*Recorded data*.

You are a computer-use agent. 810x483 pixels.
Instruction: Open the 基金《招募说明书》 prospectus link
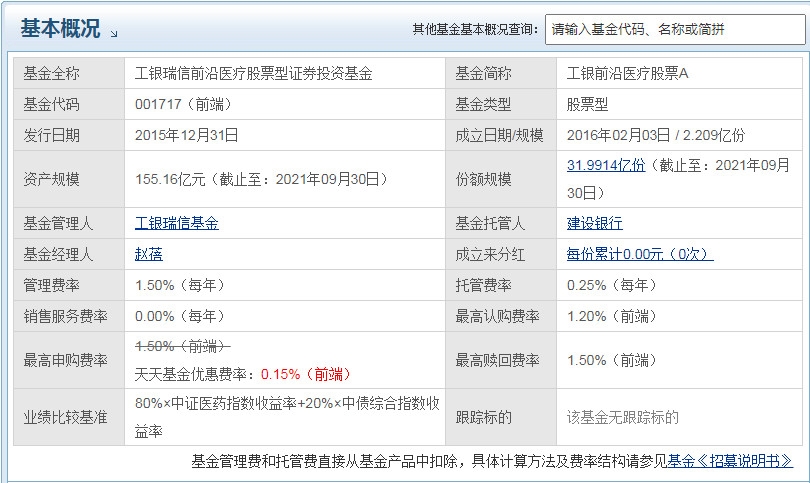pos(730,461)
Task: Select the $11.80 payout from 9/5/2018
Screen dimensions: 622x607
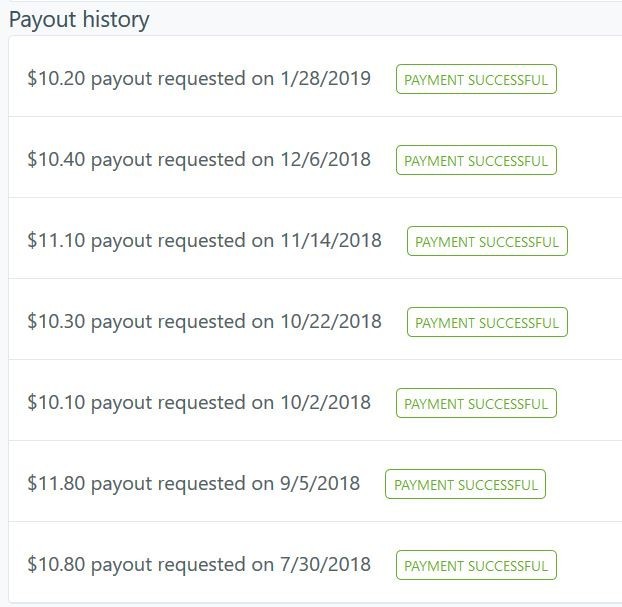Action: [x=315, y=481]
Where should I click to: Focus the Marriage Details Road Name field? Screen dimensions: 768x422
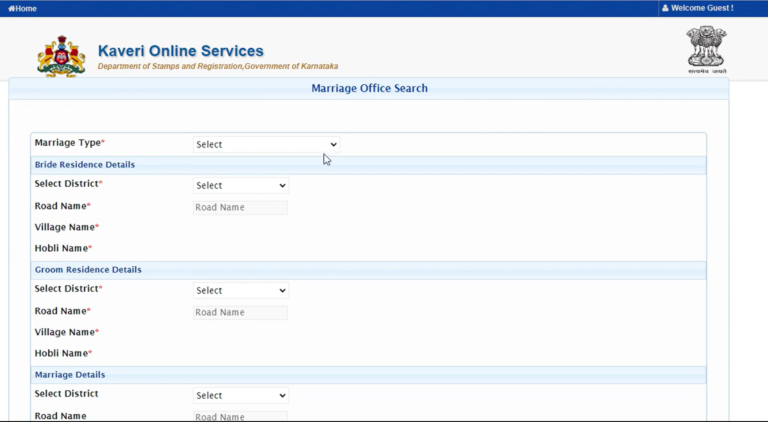240,416
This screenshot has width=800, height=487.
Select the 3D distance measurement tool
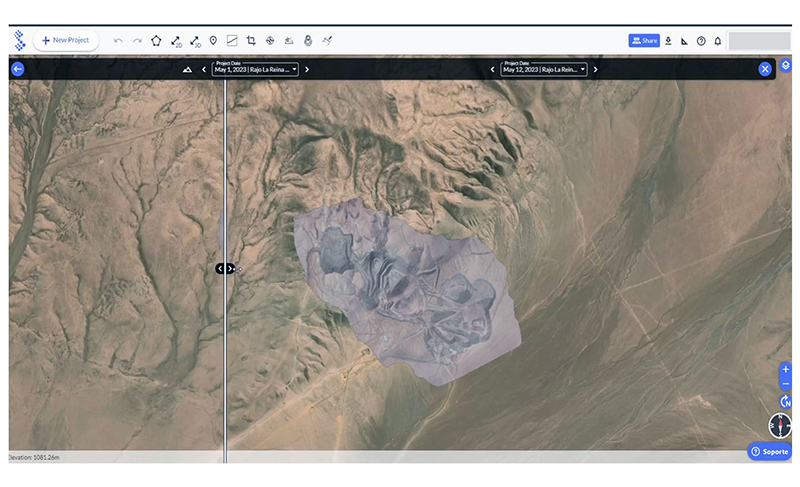click(x=194, y=40)
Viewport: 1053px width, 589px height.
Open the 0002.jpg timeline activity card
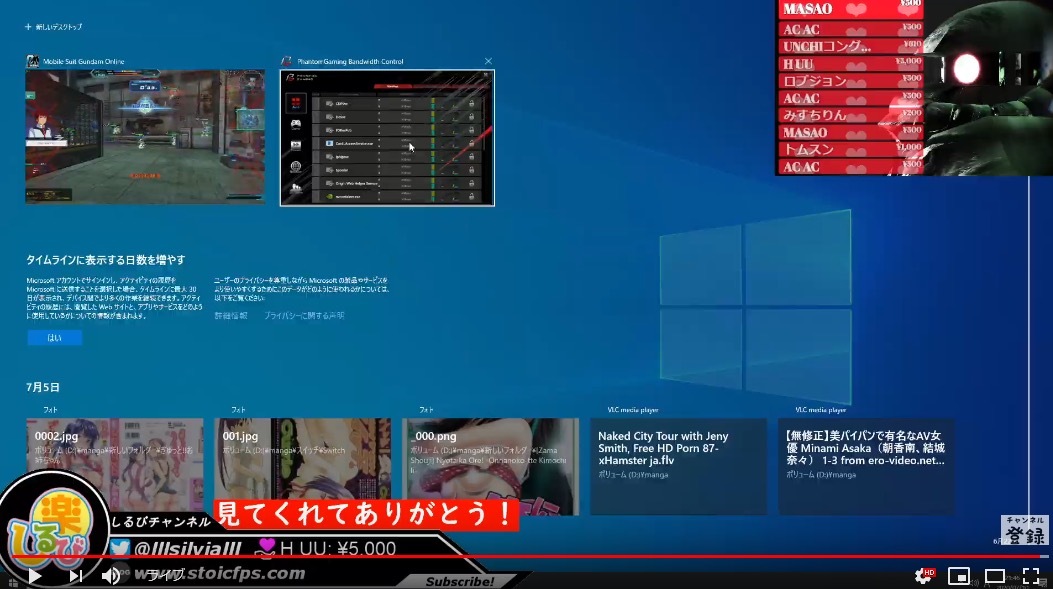pyautogui.click(x=114, y=466)

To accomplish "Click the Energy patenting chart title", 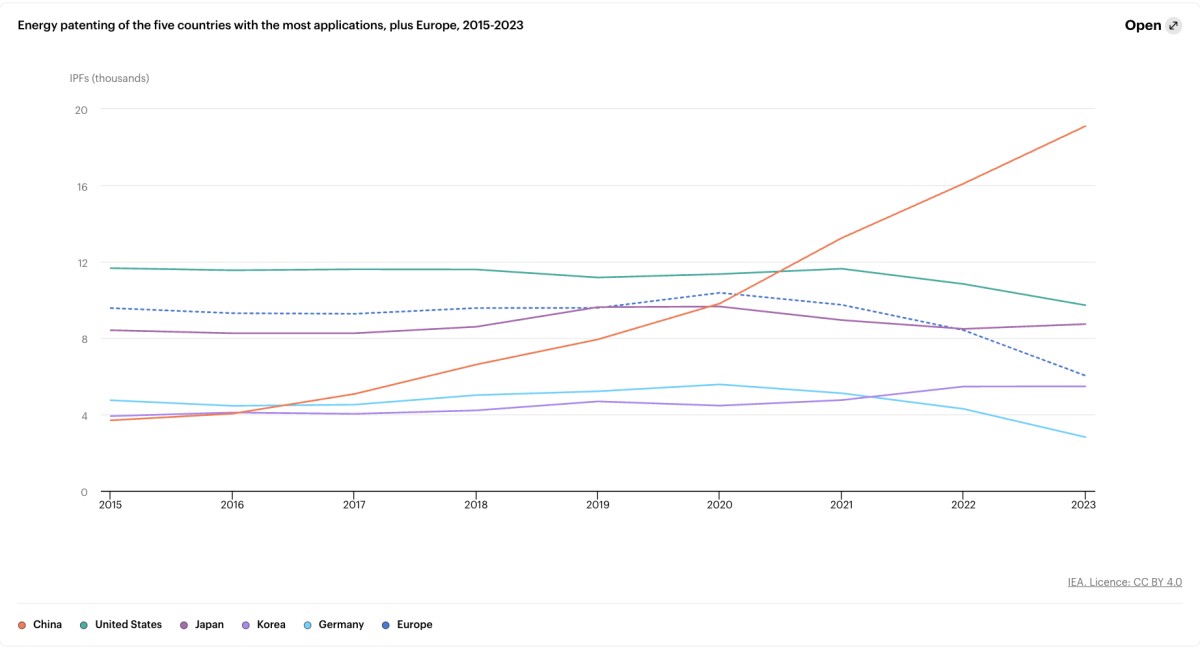I will (x=270, y=25).
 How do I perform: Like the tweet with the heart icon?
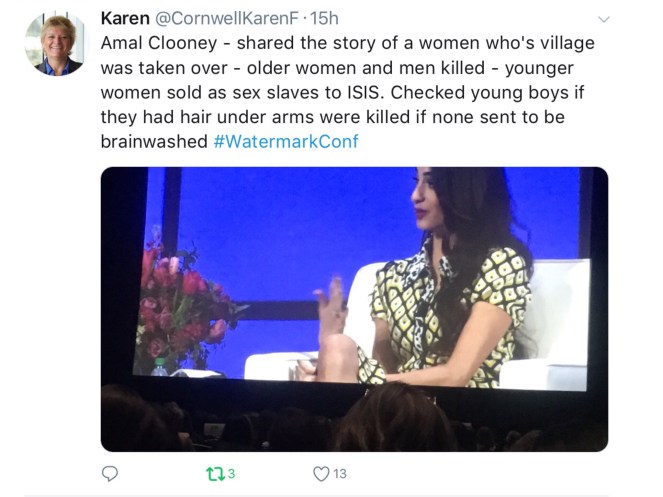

*What is expected*.
If a line in the records holds the string "width", copy it.

*Answer to the exercise*.
This screenshot has width=800, height=487.
Viewport: 1053px width, 589px height.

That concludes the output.